Selected text:
• • • • • • •
As the plane flies into Caracas airport, the sun is descending into the Carribean sea in a vast red-orange fireball. We see palm trees, vegetation covered hillsides, and dark rainclouds in the sky. It seems like a suitably dramatic arrival.

We are a couple of days earlier than originally scheduled since we decided not to dwell in the unattractive city of Lima. We have also decided to get out of Caracas as quickly as possible. Our plan is to take a night bus directly to Cuidad Bolivar.

We pick up our bags and head out of the secure area into the airport concourse. We want to get some Venezualan Bolivares, but none of the ATMs seem to work with our cards. There are plenty of shady money changers around who apparently give a much better black market rate for dollars so eventually I change a small amount with a fat dark-skinned mustachiod guy who looks like a drugs baron.

Rachel is feeling scared and doesn`t seem to be able to relax. She thinks we are about to get mugged before we´ve even left the airport.

We walk briskly down to the domestic terminal where we buy 16,000 Bolivares tickets (GBP4.00) for the bus into central Caracas which is more than 20km distant. The hugely overweight driver, shirt buttons straining in the gut area, directs us impatiently into the dark interior of a Mercedes minibus. The bus speeds off up the motorway towards Caracas, and the journey appears to be going well until we hit roadworks. It appears that the roadbridge has been washed away by a river and the traffic soon knarls up on the single lane as it wends its way to the city centre.

Before long the traffic is in complete chaos, and a policeman at a crossroad holds his head in his hands as drivers completely ignore him. Not far from us an ambulance is stuck with its siren wailing continuously. All around us impatient and angry drivers blast their horns. It feels like we have arrived in hell.
• • • • • • •
Excerpted records:
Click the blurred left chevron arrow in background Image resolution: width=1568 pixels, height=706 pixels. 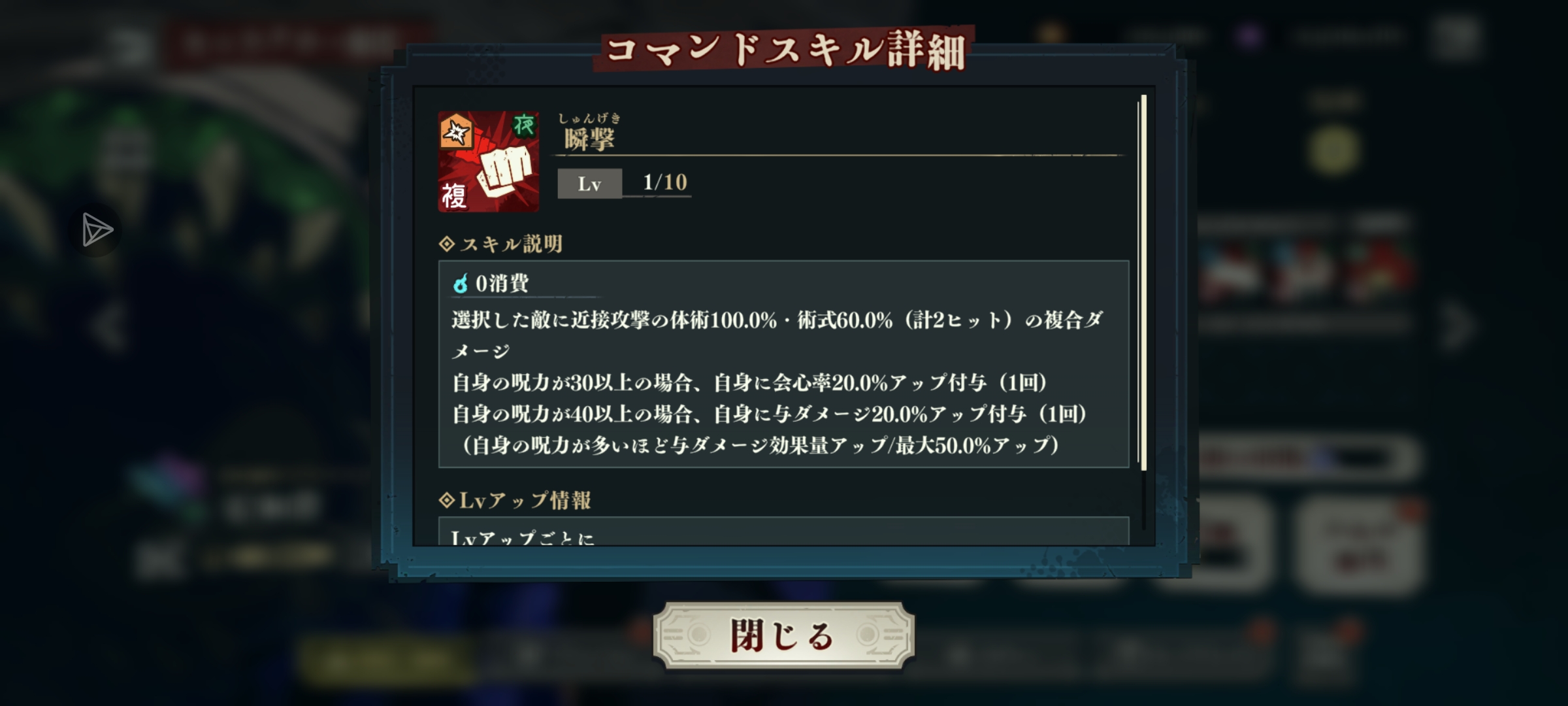[109, 326]
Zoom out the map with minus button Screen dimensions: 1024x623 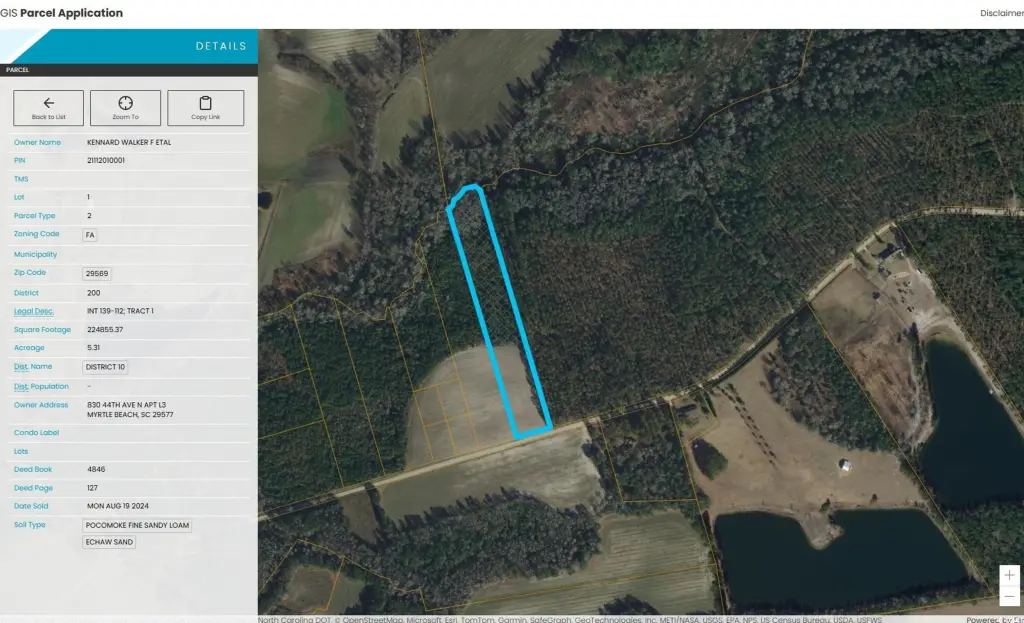(x=1009, y=596)
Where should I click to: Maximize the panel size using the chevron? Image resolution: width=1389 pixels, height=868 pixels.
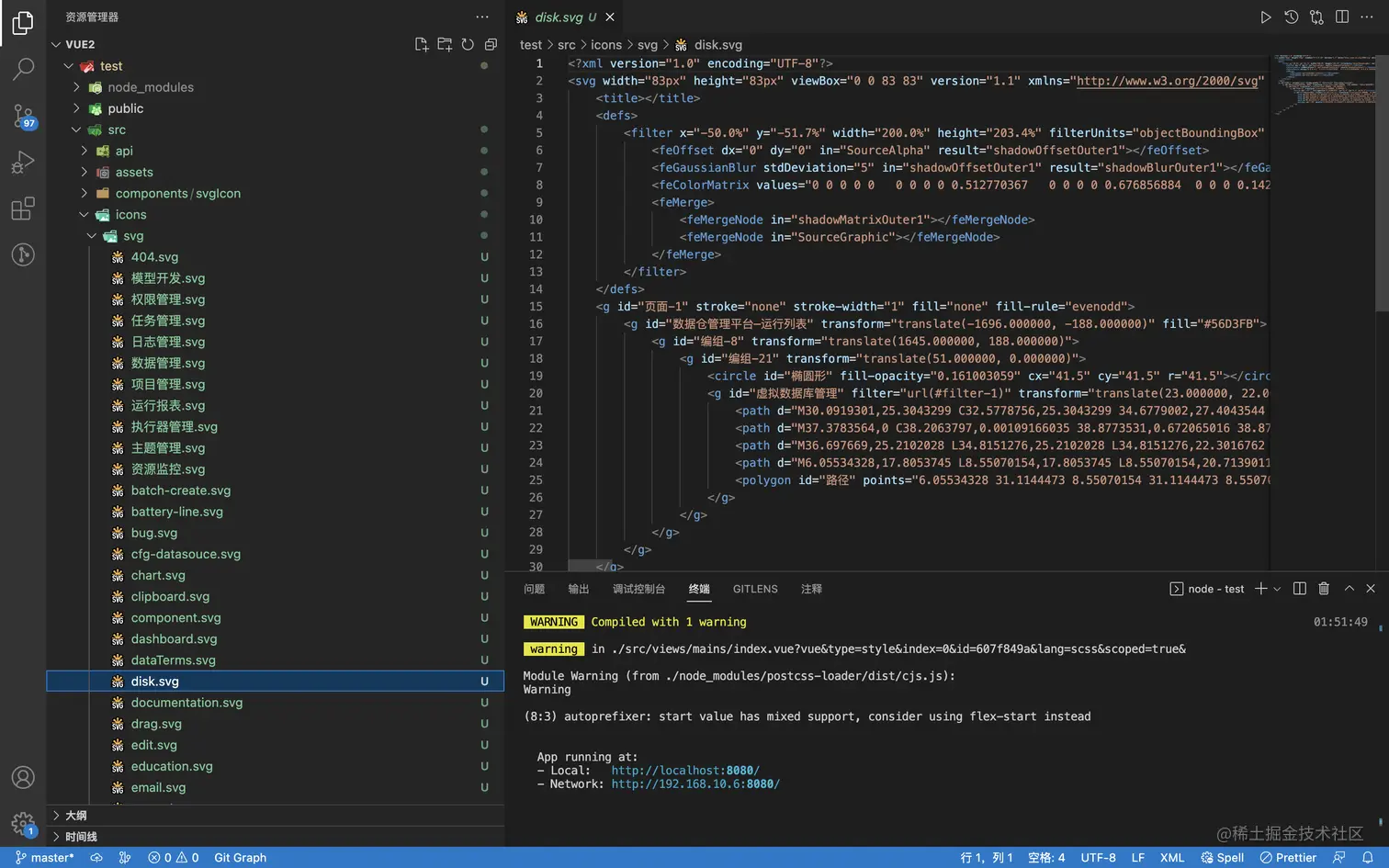tap(1349, 589)
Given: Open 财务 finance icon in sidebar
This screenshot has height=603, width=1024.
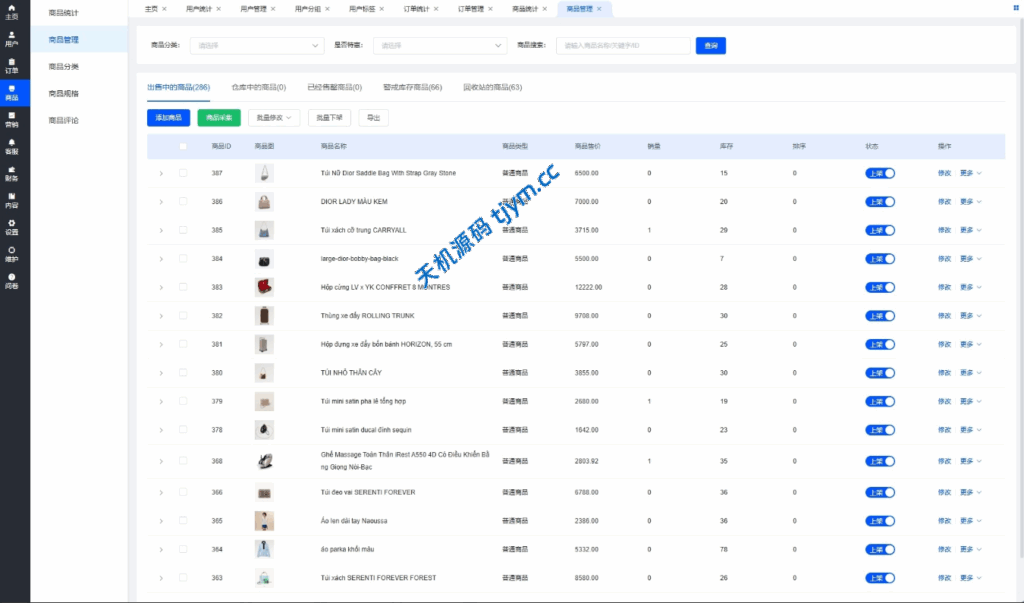Looking at the screenshot, I should (x=12, y=174).
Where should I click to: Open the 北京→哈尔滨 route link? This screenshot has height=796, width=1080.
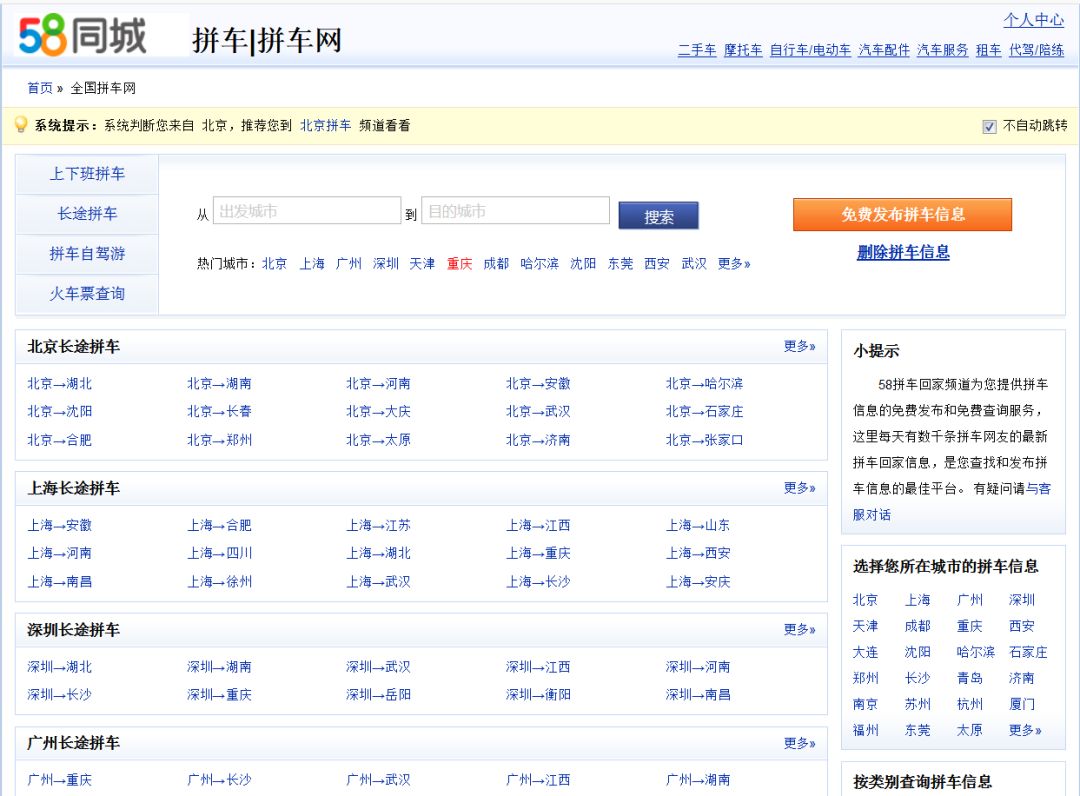click(x=704, y=384)
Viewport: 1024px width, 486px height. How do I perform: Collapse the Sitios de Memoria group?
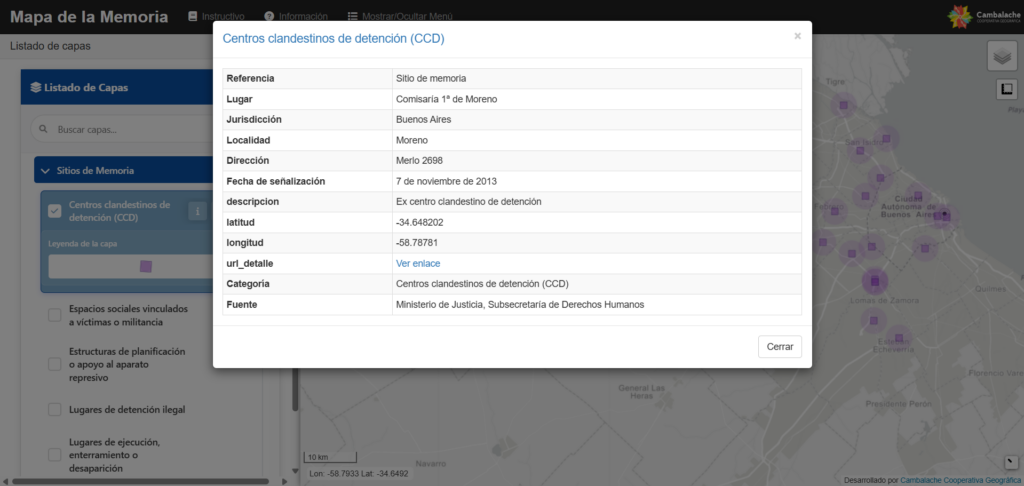tap(46, 171)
• • • • • • •
What to do:
A. Please reproduce the Caracas arrival account word for word, starting with "As the plane" and going on through "to Cuidad Bolivar.".
B. Carry on the Caracas arrival account from the point where it ends.

Responses per task:
A.
As the plane flies into Caracas airport, the sun is descending into the Carribean sea in a vast red-orange fireball. We see palm trees, vegetation covered hillsides, and dark rainclouds in the sky. It seems like a suitably dramatic arrival.

We are a couple of days earlier than originally scheduled since we decided not to dwell in the unattractive city of Lima. We have also decided to get out of Caracas as quickly as possible. Our plan is to take a night bus directly to Cuidad Bolivar.

B.
Eventually our driver barges his way through the traffic and we stop outside an underground station. Despite having managed perfectly well in Chile, Bolivia, and Peru, we can´t understand a word in of the slurred Spanish our driver is saying to us. So we decide to stay on the bus until it reaches its final destination in the centre. We curse Lonely Planet who give so little information about getting around safely and efficiently in the Caracas.

The bus stops in a dingy deserted layby under a road overpass in some unknown part of town. The only taxi driver there offers to take us to the bus station for 30,000 Bolivares (GBP8.00). It doesn´t look like a good place to go wandering off to find alternate transport in the night, so we take it.

After twenty minutes or so of driving, we arrive at the bus station. The taxi driver warns us it might be quite busy this weekend as its Mother`s day on Sunday. We walk over to the information booth and ask the lady when the next bus to Cuidad Bolivar leaves. Theres one at 9pm, in just over an hour which seems perfect.

Then we walk round the corner and see the queue. A seething mass of people milling chaotically infront of a few sales windows. We join the queue and realise after 10 minutes that we are not going to get a bus before midnight if we remain where we are.

I leave Rachel with the bags and head away from the 'buy ticket' booths to the 'change ticket' window where there are only a few people. I ask the attendant how long the queue is likely to take and she shrugs her shoulders. I ask her if there's a special place for tourists to buy tickets and she asks for my passport. Good sign. Within two minutes I have two tickets for Cuidad Bolivar on the 9pm Cama (sleeping) bus. Rachel looks at me increduously when I show her the goods.

We eat dinner in one of the greasy little cafes upstairs. People seem incredibly rude and push each other around and bark at each other. There are no smiles here for anyone. A lady thumps her 5 year old daughter hard for not eating properly. The little girl doesn`t cry but stares out into space.

Eventually we find the right bus, which is another challenge in itself, and we get on board. There is a well-built local man with a thin moustache in my chair, and he won`t budge. I get Rachel to take her seat next to him and I start trying to find out why he´s in my seat.

He won´t show me his ticket and people in adjacent seats mutter about the bus company double-selling the tickets. The bus driver holds his hands up in the air and refuses to get involved.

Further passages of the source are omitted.